== Problem details ==
Locate the word "agent" in the material, then show every line that holds it.

== Data to use ==
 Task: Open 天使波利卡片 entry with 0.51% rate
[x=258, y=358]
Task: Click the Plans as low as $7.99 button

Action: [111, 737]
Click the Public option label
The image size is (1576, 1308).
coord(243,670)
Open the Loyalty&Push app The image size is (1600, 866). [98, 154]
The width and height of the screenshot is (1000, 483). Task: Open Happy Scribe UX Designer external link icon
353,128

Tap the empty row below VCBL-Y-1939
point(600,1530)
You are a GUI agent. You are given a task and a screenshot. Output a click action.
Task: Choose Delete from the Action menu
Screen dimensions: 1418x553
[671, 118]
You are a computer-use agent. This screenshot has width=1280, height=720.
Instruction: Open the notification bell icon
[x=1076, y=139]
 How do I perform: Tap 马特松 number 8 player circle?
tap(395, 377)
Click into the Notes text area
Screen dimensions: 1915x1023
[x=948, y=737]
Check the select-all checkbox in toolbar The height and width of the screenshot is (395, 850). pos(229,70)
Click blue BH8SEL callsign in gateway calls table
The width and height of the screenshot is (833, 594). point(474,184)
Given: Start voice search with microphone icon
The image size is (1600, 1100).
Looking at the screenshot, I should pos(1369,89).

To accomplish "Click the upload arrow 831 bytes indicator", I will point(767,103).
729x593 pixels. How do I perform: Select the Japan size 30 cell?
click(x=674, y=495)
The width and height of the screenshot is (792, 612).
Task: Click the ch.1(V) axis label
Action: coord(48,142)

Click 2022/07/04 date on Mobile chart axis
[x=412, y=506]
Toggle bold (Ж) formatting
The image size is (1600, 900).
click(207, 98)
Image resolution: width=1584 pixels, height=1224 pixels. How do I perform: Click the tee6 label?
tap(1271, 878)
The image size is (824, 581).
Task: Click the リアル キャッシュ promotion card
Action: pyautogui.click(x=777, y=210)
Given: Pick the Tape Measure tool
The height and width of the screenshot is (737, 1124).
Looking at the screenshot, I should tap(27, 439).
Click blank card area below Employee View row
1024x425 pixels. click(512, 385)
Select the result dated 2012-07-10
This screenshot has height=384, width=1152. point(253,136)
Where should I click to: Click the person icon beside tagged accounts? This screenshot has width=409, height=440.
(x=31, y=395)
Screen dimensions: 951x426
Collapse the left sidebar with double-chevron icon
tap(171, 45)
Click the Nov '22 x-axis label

== Written response ==
You are a GUI agent. You are given a task and a screenshot. Output a click action.
You are a computer-use agent. This screenshot has width=1280, height=720.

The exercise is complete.